Abstract: The prospects of three-dimensional (3D) integration for Terabyte large scale integration using bumpless interconnects with low-aspect-ratio TSVs and ultra-thinning are discussed. Bumpless (no bump) interconnects between wafers are a second-generation alternative to the use of microbumps for Wafer-on-Wafer (WOW) technology. Ultra-thinning of wafers down to 4 µm provides the advantage of a small form factor, not only in terms of the total volume of 3D ICs, but also the aspect ratio of ThroughSilicon-Vias (TSVs). Our bumpless interconnects technology is classified into Via-Last, which is performed from the front side after thinning, and stacking Back-to-Front, in which any number of thinned 300 mm wafers and/or heterogeneous dies can be integrated. From an economic point of view, in many situations WOW is the leading 3D process because stacking at the wafer level drastically increases the processing throughput, and using multi-level bumpless interconnects, with individual wiring die-to-die, provides an appropriate yield that is equivalent to or greater than that achievable with 2D processes when scaling down to 22 nm nodes and beyond.
Introduction
Prior to discussing 3D integration for high-volume manufacturing, it is necessary to investigate the future prospects of semiconductor technology development. Conventional two-dimensional (2D) scaling will face a severe economic crisis due to the expensive lithography processes and facilities required [1, 2] . Reducing costs requires the adoption of advanced lithography technologies, which, together with peripheral support facilities, account for one-third to one-fourth of the total cost of a manufacturing line.
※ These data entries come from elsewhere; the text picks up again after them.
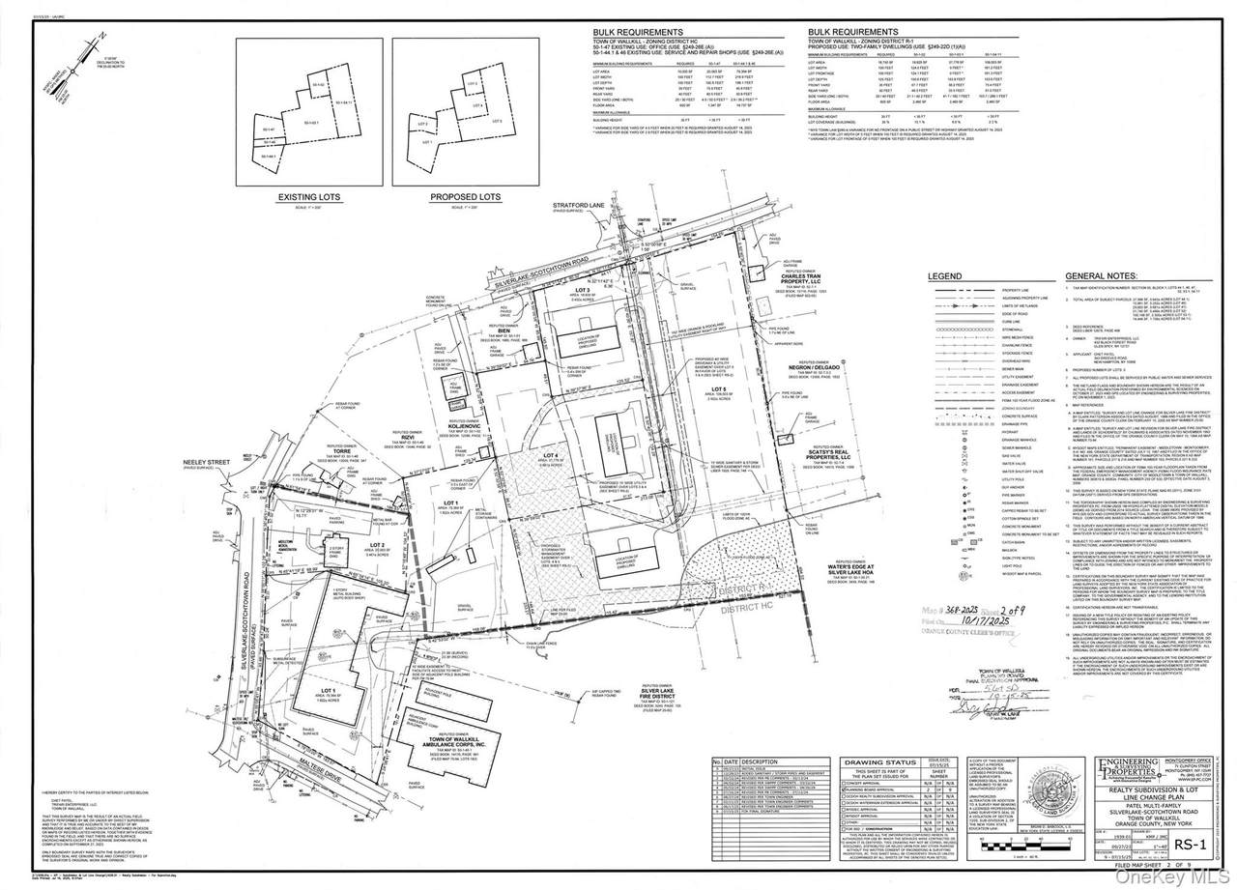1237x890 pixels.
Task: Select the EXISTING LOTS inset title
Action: click(305, 197)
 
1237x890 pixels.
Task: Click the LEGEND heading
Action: click(944, 275)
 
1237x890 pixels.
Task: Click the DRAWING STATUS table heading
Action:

In short, while useful for reducing chip size, scaling is extremely burdensome in terms of capital investment. Large-scale investments have so far been made considering the technologies that will be available two to three generations ahead, e.g., 10 nm technology should be applied to nodes of <5 nm, which will also face physical limitations. This is based on the empirical rule that profits are made several generations after investments for reasons involving the tradeoffs between products sales and facility depreciation.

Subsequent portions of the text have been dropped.